#### [LISTED RECORDS]
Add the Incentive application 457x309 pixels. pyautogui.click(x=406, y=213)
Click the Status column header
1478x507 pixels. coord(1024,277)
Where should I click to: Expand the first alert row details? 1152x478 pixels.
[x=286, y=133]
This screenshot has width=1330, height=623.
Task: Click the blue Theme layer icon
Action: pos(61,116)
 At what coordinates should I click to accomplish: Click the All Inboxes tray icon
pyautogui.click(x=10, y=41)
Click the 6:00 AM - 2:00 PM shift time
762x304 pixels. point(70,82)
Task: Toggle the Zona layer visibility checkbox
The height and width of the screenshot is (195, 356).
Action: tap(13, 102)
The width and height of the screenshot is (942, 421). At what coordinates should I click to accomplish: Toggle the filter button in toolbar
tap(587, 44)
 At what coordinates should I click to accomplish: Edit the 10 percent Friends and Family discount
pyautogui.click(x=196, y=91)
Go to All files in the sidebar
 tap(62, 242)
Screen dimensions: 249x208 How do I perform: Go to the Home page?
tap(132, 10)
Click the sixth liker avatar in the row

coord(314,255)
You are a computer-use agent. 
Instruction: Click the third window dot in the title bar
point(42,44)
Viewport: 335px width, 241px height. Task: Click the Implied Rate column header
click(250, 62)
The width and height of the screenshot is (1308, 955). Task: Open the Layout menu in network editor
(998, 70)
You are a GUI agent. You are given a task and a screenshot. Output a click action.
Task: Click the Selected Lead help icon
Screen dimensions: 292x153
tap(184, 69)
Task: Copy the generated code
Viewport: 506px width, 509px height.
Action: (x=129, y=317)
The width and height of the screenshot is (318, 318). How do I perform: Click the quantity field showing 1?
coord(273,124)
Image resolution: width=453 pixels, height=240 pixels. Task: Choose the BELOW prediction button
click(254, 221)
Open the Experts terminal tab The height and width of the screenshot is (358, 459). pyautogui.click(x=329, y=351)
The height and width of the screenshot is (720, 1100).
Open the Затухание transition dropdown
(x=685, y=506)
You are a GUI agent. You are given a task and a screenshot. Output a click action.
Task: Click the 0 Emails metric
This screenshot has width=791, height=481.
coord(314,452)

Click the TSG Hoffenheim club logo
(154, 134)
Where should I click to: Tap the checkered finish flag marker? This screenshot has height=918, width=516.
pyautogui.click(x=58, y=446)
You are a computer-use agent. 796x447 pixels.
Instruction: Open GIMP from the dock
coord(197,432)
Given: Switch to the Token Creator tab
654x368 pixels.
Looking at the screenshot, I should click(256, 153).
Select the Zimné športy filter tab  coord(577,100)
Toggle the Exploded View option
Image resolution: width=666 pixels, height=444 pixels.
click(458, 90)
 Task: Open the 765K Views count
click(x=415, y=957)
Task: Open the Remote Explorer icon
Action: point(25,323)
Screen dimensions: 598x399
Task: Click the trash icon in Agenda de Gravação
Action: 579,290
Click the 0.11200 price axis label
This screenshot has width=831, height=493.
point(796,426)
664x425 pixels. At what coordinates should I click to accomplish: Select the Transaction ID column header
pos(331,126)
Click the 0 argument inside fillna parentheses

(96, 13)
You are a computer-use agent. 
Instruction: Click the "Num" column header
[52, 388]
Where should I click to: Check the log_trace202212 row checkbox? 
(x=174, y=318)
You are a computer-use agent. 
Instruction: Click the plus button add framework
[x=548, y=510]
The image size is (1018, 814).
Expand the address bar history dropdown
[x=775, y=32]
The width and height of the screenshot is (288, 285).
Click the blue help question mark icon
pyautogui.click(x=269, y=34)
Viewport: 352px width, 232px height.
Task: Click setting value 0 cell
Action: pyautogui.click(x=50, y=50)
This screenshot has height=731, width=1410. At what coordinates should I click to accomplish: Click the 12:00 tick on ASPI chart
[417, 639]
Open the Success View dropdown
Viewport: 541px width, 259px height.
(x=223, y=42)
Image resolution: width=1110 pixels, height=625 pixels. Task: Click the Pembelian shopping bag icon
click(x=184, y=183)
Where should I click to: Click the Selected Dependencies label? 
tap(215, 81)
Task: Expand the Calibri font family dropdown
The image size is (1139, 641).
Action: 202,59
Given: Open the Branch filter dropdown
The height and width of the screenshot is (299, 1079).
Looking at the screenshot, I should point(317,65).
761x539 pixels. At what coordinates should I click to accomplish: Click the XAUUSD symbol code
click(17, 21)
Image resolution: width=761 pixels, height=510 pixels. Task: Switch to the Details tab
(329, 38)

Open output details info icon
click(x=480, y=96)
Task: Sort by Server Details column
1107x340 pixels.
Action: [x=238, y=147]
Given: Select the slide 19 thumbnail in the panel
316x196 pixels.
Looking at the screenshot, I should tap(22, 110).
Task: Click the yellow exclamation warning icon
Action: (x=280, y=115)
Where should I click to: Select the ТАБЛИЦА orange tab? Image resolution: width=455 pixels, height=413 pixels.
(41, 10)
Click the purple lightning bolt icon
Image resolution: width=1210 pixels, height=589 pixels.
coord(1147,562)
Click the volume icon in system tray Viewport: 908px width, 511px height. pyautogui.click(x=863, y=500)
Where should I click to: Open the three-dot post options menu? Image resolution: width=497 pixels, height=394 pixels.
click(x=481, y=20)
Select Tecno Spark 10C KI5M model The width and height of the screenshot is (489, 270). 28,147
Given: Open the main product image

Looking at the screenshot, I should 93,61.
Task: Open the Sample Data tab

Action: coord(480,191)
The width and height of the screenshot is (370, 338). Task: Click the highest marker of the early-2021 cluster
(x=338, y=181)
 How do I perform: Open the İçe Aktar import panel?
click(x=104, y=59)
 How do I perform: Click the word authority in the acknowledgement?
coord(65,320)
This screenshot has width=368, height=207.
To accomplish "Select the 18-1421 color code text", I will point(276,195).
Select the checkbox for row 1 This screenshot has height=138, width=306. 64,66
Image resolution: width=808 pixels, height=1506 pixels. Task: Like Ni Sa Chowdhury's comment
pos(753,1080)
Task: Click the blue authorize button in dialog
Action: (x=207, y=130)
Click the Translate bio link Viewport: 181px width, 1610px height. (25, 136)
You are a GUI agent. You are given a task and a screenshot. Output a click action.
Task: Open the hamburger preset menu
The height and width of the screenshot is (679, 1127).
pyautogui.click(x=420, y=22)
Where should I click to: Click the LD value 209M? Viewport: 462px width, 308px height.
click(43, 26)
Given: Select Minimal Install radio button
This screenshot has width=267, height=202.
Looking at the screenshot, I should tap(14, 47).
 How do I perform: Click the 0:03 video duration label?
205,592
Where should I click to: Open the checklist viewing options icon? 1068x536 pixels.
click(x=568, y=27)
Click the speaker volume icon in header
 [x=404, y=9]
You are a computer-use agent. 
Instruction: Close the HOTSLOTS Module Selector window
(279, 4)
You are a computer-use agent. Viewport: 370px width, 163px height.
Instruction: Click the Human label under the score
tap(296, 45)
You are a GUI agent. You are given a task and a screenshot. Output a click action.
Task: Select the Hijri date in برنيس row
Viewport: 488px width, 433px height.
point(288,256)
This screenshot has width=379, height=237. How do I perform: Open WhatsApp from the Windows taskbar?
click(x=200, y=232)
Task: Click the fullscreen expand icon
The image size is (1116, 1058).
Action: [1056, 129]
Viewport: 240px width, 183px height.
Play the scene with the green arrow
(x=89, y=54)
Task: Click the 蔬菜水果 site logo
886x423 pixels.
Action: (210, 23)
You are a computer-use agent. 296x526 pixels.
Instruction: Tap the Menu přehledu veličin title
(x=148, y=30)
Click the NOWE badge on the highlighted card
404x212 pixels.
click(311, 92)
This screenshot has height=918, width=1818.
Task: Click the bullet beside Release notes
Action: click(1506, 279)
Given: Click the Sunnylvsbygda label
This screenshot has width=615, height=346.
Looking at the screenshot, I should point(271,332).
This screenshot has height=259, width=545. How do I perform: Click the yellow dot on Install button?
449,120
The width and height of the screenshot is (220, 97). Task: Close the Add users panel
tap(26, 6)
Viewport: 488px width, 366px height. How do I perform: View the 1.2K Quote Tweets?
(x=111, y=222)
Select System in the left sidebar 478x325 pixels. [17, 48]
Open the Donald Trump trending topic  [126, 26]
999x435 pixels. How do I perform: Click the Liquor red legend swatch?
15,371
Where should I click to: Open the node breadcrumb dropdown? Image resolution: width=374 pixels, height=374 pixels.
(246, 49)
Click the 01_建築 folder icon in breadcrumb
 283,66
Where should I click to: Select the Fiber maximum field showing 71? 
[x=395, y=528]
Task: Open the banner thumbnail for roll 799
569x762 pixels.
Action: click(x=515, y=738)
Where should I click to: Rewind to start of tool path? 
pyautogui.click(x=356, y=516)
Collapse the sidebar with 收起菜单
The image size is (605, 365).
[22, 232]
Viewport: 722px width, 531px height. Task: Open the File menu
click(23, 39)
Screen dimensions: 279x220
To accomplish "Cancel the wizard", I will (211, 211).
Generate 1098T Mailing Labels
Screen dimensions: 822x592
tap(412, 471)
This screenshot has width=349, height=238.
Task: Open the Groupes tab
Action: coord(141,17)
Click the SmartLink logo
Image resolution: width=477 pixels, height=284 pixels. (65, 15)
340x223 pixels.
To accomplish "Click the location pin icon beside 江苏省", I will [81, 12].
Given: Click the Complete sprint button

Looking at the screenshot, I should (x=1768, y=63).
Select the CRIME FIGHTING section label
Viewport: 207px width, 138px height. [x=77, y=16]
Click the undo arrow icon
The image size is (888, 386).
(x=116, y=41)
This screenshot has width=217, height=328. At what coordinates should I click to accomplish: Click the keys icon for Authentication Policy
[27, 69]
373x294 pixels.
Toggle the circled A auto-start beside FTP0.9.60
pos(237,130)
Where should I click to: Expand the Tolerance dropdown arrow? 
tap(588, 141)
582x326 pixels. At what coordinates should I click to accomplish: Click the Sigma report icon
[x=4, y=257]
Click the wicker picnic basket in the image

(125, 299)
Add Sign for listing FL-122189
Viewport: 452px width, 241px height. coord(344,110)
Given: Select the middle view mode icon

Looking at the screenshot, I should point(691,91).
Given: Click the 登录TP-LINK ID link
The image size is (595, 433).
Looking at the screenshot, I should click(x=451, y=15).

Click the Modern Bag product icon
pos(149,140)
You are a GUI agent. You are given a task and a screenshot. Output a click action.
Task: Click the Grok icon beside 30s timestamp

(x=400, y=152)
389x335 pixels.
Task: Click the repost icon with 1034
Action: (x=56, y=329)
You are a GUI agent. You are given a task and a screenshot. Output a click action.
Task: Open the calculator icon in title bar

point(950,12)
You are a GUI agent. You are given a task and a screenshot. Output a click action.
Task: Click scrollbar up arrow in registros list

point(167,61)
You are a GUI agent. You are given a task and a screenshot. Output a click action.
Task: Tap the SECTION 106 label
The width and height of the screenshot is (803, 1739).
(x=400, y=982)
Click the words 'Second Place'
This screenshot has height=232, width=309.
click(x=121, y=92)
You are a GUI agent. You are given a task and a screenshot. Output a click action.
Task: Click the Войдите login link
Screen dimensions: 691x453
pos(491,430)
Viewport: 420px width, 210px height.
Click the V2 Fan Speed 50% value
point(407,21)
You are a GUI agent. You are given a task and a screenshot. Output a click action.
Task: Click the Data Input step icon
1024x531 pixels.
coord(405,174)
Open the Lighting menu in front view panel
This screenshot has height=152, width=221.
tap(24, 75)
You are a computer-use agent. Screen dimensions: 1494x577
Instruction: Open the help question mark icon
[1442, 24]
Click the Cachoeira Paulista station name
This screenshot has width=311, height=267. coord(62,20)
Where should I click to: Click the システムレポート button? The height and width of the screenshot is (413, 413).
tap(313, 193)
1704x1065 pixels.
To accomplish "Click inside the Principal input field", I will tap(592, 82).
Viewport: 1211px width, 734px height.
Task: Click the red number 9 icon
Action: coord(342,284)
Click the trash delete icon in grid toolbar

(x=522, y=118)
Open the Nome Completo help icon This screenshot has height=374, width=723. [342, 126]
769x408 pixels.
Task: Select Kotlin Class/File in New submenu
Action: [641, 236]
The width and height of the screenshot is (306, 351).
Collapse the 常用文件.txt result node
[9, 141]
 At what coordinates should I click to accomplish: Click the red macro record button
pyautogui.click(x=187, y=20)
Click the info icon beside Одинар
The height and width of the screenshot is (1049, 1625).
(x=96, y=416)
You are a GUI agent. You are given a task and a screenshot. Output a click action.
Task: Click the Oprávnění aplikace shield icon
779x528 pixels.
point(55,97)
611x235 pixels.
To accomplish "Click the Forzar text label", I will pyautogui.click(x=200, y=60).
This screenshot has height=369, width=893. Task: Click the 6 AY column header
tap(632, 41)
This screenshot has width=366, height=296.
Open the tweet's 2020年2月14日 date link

#### [WHAT NEEDS TO BE DONE]
Reproducing the whole listing above is not the task. Copy exactly only the lines from the one with "Where should I click to: Open the three-dot" to the one with "This screenshot has width=368, height=207.", both kept.

#### [RESPONSE BELOW]
Where should I click to: Open the three-dot post options menu? Image resolution: width=497 pixels, height=394 pixels.
click(x=481, y=20)
Select Tecno Spark 10C KI5M model The width and height of the screenshot is (489, 270). 28,147
Given: Open the main product image

Looking at the screenshot, I should 93,61.
Task: Open the Sample Data tab

Action: coord(480,191)
The width and height of the screenshot is (370, 338). Task: Click the highest marker of the early-2021 cluster
(x=338, y=181)
 How do I perform: Open the İçe Aktar import panel?
click(x=104, y=59)
 How do I perform: Click the word authority in the acknowledgement?
coord(65,320)
This screenshot has width=368, height=207.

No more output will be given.